## Textausschnitt
Mit dem Erscheinen des umstrittenen Buches des amerikanischen Politologen Daniel J. Goldhagen, Die katholische Kirche und der Holocaust (2002), kam die alte Frage nach dem Einfluss des Neuen Testamentes auf antisemitische1 bzw. antijudaistische Strömungen bis hin zum Holocaust wieder neu in die öffentliche Diskussion. Goldhagen attackiert in seinem Werk nicht nur die katholische Kirche, sondern auch das NT, das er als eine der Wurzeln des Holocaust versteht. Die vorliegende Arbeit beschäftigt sich also mit einem hochaktuellen Thema.
In der theologischen Forschung erschien nach dem Zweiten Weltkrieg (und vermehrt seit den 60er Jahren) eine kaum noch übersehbare Flut von Veröffentlichungen, die sich mit diesem Thema befassten.2 Das Johannesevangelium (JoEv) spielte dabei insofern eine besondere Rolle, als dort die Gegner Jesu oft pauschal als „die Juden“ angesprochen werden und die Spitzenaussage von Joh 8,44 „Ihr seid aus dem Vater, dem Teufel“ eine besonders harte Auseinandersetzung erkennen lässt.3) Darauf Bezug nehmend erklärte z.B. R.Bultmann, dass für den Autor des JoEv die Distanz zum Judentum so groß sei, „dass in seiner Darstellung Jesus schon gar nicht mehr als Angehöriger des jüdischen Volkes… erscheint“ (1951: 357). A.Feuillet sah – wie viele andere – im ganzen JoEv „eine unübersehbare Polemik gegen das Judentum.“ (1964:609) und der Jude J.Isaac ging davon aus, dass das vierte Evangelium einzig deshalb geschrieben worden sei, um die ganze Verantwortung für die Kreuzigung Jesu auf die Juden abzuwälzen.4
Die vorliegende Untersuchung kommt demgegenüber zu der These, dass der Vorwurf des gezielten Antijudaismus unhaltbar, aber ein antisemitischer Missbrauch des JoEv möglich ist.
1 Eine antijudaistisch-polemische Schrift?

Zeilen dazu, wo sich die Ziele befinden:

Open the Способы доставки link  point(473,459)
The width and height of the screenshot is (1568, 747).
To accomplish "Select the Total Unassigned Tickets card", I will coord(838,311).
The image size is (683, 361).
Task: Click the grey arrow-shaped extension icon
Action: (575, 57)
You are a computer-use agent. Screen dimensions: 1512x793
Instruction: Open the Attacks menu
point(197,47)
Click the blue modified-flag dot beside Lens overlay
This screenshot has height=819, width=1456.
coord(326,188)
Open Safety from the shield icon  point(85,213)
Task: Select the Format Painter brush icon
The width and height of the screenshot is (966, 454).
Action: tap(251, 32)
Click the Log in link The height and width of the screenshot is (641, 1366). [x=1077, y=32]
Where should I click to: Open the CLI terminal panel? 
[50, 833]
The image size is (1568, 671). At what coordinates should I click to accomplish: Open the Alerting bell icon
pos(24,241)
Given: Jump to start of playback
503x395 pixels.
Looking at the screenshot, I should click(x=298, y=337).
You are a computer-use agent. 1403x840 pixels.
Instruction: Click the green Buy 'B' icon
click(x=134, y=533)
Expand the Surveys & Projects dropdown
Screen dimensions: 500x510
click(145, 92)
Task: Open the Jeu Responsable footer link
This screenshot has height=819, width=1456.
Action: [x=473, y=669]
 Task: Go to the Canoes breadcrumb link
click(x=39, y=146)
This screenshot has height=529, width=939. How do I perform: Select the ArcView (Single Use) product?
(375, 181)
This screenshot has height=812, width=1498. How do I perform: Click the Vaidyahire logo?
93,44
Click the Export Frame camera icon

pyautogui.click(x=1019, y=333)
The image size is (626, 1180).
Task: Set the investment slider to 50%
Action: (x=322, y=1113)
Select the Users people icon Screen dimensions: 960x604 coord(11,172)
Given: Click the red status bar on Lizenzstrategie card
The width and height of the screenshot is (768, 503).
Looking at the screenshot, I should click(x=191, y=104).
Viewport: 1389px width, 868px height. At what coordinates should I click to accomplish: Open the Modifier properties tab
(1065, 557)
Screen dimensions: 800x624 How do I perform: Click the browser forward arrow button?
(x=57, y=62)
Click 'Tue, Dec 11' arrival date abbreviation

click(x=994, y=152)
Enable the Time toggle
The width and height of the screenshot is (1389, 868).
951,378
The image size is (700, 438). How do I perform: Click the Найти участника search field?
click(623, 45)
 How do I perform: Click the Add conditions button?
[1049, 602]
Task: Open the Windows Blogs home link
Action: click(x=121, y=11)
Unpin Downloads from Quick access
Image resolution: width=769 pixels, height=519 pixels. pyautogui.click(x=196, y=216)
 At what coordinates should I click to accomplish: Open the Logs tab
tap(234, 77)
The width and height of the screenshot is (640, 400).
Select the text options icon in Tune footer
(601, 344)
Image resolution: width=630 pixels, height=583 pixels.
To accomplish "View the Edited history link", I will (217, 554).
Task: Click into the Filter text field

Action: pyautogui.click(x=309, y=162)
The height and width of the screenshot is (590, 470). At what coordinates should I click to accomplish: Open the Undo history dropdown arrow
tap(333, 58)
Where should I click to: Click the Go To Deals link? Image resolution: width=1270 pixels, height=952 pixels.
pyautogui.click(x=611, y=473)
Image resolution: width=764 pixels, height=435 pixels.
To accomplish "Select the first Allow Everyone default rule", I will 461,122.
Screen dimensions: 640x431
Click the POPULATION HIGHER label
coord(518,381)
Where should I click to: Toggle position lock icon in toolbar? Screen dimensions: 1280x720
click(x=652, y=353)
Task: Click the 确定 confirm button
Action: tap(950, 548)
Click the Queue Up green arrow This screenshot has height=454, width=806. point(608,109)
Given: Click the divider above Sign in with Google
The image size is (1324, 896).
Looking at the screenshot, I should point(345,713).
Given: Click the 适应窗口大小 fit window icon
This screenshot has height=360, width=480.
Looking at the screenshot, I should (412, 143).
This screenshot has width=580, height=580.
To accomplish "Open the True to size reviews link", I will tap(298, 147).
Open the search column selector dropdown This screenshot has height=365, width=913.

## Arbeitsanweisung
Zu welcher These gelangt die Untersuchung, von der im Textausschnitt über das Johannesevangelium die Rede ist? Die Einträge sind eigenständiges Material, das mit dem Textausschnitt nichts zu tun hat.

## Übungsergebnis
Der Vorwurf des gezielten Antijudaismus ist unhaltbar, aber ein antisemitischer Missbrauch des Johannesevangeliums ist möglich.